_WHAT TO DO_: Show each line of the listing in which the word "agent" occurs.

_EXTRACTED RECORDS_:

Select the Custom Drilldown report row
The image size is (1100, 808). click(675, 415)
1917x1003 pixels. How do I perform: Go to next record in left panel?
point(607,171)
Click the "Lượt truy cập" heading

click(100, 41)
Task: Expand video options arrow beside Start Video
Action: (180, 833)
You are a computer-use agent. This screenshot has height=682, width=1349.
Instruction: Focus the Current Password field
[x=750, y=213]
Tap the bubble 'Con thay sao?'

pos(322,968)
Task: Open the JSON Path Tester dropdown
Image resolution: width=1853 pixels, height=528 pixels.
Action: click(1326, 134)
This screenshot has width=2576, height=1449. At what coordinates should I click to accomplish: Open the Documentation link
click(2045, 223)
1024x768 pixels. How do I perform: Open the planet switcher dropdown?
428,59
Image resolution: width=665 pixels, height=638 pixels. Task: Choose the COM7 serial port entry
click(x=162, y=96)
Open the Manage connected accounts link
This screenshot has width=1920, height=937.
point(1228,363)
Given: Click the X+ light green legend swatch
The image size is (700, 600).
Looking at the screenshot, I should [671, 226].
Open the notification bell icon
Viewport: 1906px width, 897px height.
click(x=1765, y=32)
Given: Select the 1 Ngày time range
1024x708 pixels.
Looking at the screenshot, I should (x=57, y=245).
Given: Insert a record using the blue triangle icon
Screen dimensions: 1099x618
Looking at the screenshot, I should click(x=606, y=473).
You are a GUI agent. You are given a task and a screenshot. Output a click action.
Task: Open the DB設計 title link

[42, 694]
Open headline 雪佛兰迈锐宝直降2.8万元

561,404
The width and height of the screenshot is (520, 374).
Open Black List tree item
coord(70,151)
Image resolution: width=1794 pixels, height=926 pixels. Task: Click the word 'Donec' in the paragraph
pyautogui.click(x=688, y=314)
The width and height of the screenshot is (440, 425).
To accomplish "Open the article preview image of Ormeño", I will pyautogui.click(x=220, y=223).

_FINISHED EXERCISE_:
You are a computer-use agent. This screenshot has height=682, width=1349.
You are a GUI agent. You are given a task and a screenshot. Output a click action.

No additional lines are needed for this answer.